#### What the task asks:
Exact copies of all the records are to be printed.

#### Input records:
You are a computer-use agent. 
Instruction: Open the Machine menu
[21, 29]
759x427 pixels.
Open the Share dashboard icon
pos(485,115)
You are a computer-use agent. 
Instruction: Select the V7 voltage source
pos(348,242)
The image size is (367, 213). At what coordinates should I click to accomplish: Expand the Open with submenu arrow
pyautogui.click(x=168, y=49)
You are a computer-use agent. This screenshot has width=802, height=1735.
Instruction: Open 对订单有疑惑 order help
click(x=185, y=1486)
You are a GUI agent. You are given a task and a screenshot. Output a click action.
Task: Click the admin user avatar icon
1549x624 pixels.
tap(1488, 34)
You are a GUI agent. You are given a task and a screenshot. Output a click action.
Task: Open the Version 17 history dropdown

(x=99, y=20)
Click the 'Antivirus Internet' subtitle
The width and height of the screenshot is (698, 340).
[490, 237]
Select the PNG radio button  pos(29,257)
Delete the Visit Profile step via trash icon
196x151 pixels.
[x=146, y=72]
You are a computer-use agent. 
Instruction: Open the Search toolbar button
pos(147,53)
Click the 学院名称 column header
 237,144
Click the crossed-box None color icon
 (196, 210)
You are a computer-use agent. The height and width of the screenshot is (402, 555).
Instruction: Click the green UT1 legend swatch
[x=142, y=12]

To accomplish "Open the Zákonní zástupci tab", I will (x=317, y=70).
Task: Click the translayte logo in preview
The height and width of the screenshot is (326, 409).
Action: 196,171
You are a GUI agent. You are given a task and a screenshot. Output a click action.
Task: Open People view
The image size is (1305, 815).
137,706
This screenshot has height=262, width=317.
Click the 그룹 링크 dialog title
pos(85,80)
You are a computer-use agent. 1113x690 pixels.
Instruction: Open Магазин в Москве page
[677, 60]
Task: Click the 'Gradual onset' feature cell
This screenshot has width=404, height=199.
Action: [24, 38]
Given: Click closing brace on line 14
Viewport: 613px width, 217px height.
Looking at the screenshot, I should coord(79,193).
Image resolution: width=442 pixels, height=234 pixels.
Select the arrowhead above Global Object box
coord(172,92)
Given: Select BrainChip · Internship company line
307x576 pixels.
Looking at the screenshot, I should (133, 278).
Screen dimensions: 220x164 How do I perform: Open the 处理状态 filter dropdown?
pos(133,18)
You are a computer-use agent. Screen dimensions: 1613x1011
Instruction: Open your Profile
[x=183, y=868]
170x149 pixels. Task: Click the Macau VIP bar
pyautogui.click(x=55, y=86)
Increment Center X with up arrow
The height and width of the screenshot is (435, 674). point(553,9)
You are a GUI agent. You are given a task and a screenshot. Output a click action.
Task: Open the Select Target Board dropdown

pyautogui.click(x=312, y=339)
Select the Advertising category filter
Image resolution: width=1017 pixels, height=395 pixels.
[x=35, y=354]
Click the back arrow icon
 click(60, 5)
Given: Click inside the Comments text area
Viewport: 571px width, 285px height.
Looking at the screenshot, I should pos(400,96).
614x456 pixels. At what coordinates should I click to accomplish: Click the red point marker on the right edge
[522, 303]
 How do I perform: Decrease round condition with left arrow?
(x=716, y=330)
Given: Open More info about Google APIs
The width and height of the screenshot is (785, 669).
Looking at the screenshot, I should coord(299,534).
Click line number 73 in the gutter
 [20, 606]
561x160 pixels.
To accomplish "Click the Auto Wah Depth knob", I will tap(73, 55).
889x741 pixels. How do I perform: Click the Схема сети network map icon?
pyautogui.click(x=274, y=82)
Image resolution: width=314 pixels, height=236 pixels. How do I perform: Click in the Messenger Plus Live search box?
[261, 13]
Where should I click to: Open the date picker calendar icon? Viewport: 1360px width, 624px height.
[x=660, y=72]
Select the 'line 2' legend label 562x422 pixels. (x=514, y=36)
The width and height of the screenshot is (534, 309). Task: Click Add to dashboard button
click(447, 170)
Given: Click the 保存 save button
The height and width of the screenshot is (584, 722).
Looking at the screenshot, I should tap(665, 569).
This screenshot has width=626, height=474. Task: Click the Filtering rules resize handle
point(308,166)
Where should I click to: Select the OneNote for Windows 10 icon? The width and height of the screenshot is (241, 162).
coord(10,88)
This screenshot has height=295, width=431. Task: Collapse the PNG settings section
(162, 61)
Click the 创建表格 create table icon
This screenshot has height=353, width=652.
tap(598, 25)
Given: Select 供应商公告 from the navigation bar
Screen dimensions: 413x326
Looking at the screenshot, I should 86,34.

#### Solution:
You are a computer-use agent. 
Instruction: Open the Machine menu
[21, 29]
759x427 pixels.
Open the Share dashboard icon
pos(485,115)
You are a computer-use agent. 
Instruction: Select the V7 voltage source
pos(348,242)
The image size is (367, 213). At what coordinates should I click to accomplish: Expand the Open with submenu arrow
pyautogui.click(x=168, y=49)
You are a computer-use agent. This screenshot has width=802, height=1735.
Instruction: Open 对订单有疑惑 order help
click(x=185, y=1486)
You are a GUI agent. You are given a task and a screenshot. Output a click action.
Task: Click the admin user avatar icon
1549x624 pixels.
tap(1488, 34)
You are a GUI agent. You are given a task and a screenshot. Output a click action.
Task: Open the Version 17 history dropdown

(x=99, y=20)
Click the 'Antivirus Internet' subtitle
The width and height of the screenshot is (698, 340).
[490, 237]
Select the PNG radio button  pos(29,257)
Delete the Visit Profile step via trash icon
196x151 pixels.
[x=146, y=72]
You are a computer-use agent. 
Instruction: Open the Search toolbar button
pos(147,53)
Click the 学院名称 column header
 237,144
Click the crossed-box None color icon
 (196, 210)
You are a computer-use agent. The height and width of the screenshot is (402, 555).
Instruction: Click the green UT1 legend swatch
[x=142, y=12]

To accomplish "Open the Zákonní zástupci tab", I will (x=317, y=70).
Task: Click the translayte logo in preview
The height and width of the screenshot is (326, 409).
Action: 196,171
You are a GUI agent. You are given a task and a screenshot. Output a click action.
Task: Open People view
The image size is (1305, 815).
137,706
This screenshot has height=262, width=317.
Click the 그룹 링크 dialog title
pos(85,80)
You are a computer-use agent. 1113x690 pixels.
Instruction: Open Магазин в Москве page
[677, 60]
Task: Click the 'Gradual onset' feature cell
This screenshot has width=404, height=199.
Action: [24, 38]
Given: Click closing brace on line 14
Viewport: 613px width, 217px height.
Looking at the screenshot, I should coord(79,193).
Image resolution: width=442 pixels, height=234 pixels.
Select the arrowhead above Global Object box
coord(172,92)
Given: Select BrainChip · Internship company line
307x576 pixels.
Looking at the screenshot, I should (133, 278).
Screen dimensions: 220x164 How do I perform: Open the 处理状态 filter dropdown?
pos(133,18)
You are a computer-use agent. Screen dimensions: 1613x1011
Instruction: Open your Profile
[x=183, y=868]
170x149 pixels. Task: Click the Macau VIP bar
pyautogui.click(x=55, y=86)
Increment Center X with up arrow
The height and width of the screenshot is (435, 674). point(553,9)
You are a GUI agent. You are given a task and a screenshot. Output a click action.
Task: Open the Select Target Board dropdown

pyautogui.click(x=312, y=339)
Select the Advertising category filter
Image resolution: width=1017 pixels, height=395 pixels.
[x=35, y=354]
Click the back arrow icon
 click(60, 5)
Given: Click inside the Comments text area
Viewport: 571px width, 285px height.
Looking at the screenshot, I should pos(400,96).
614x456 pixels. At what coordinates should I click to accomplish: Click the red point marker on the right edge
[522, 303]
 How do I perform: Decrease round condition with left arrow?
(x=716, y=330)
Given: Open More info about Google APIs
The width and height of the screenshot is (785, 669).
Looking at the screenshot, I should coord(299,534).
Click line number 73 in the gutter
 [20, 606]
561x160 pixels.
To accomplish "Click the Auto Wah Depth knob", I will tap(73, 55).
889x741 pixels. How do I perform: Click the Схема сети network map icon?
pyautogui.click(x=274, y=82)
Image resolution: width=314 pixels, height=236 pixels. How do I perform: Click in the Messenger Plus Live search box?
[261, 13]
Where should I click to: Open the date picker calendar icon? Viewport: 1360px width, 624px height.
[x=660, y=72]
Select the 'line 2' legend label 562x422 pixels. (x=514, y=36)
The width and height of the screenshot is (534, 309). Task: Click Add to dashboard button
click(447, 170)
Given: Click the 保存 save button
The height and width of the screenshot is (584, 722).
Looking at the screenshot, I should tap(665, 569).
This screenshot has width=626, height=474. Task: Click the Filtering rules resize handle
point(308,166)
Where should I click to: Select the OneNote for Windows 10 icon? The width and height of the screenshot is (241, 162).
coord(10,88)
This screenshot has height=295, width=431. Task: Collapse the PNG settings section
(162, 61)
Click the 创建表格 create table icon
This screenshot has height=353, width=652.
tap(598, 25)
Given: Select 供应商公告 from the navigation bar
Screen dimensions: 413x326
Looking at the screenshot, I should 86,34.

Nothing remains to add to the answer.